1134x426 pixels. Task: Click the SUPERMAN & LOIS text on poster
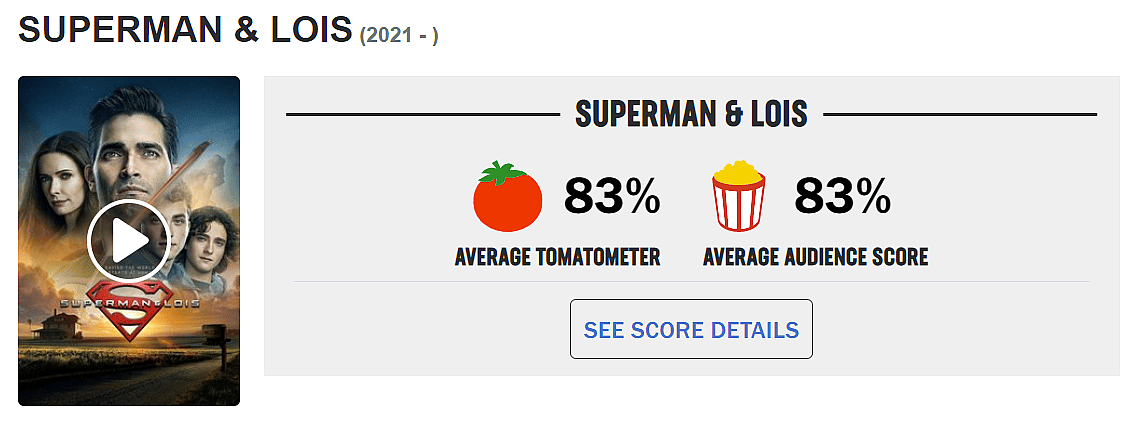[129, 301]
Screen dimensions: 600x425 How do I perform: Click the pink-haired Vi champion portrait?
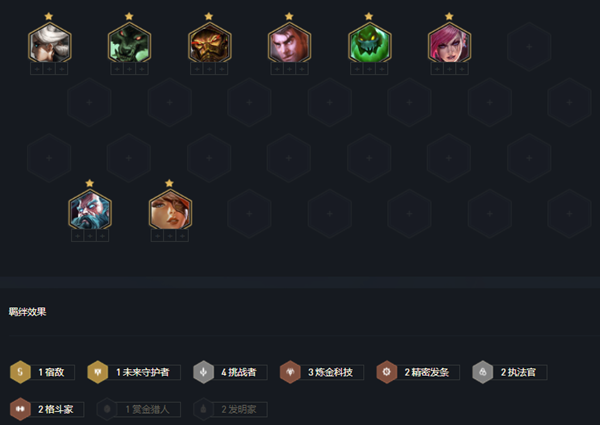449,43
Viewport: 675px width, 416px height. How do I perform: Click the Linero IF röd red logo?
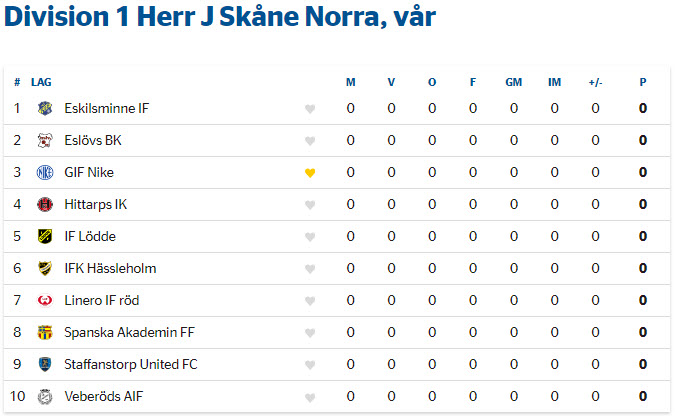(45, 300)
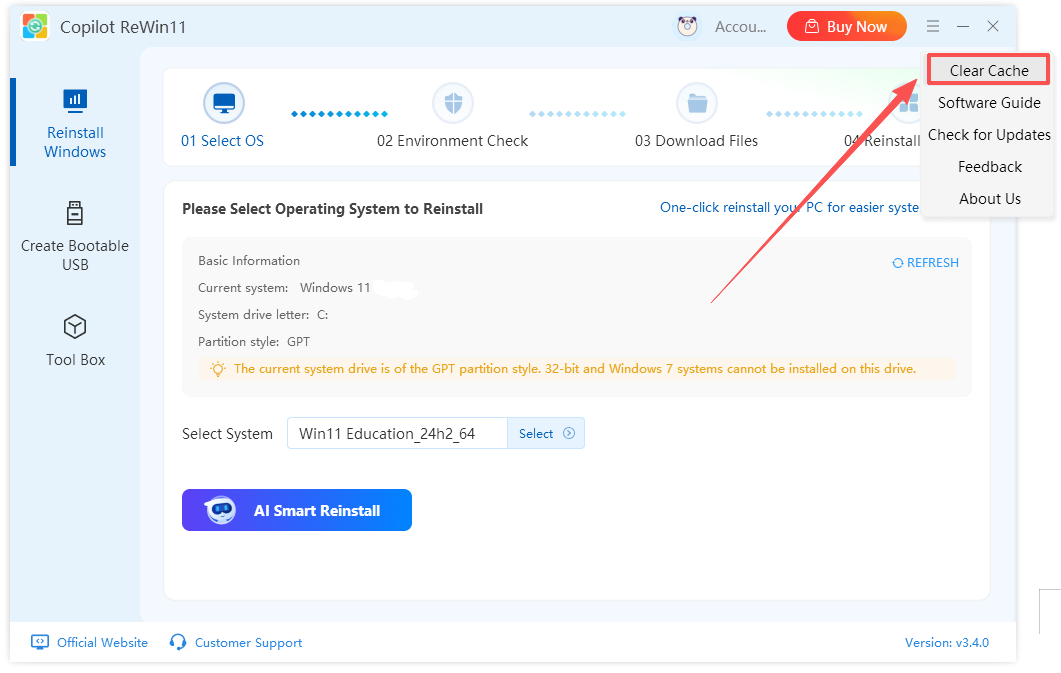The width and height of the screenshot is (1061, 673).
Task: Click the Environment Check shield icon
Action: (452, 103)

*Try it:*
Give an exact copy of the listing, without its pictures.

*Result:*
1134x426 pixels. Task: Click the SUPERMAN & LOIS text on poster
[129, 301]
Screen dimensions: 600x425 How do I perform: Click the pink-haired Vi champion portrait?
449,43
Viewport: 675px width, 416px height. How do I perform: Click the Linero IF röd red logo?
(45, 300)
The width and height of the screenshot is (1061, 673).
Task: Click the Environment Check shield icon
Action: (452, 103)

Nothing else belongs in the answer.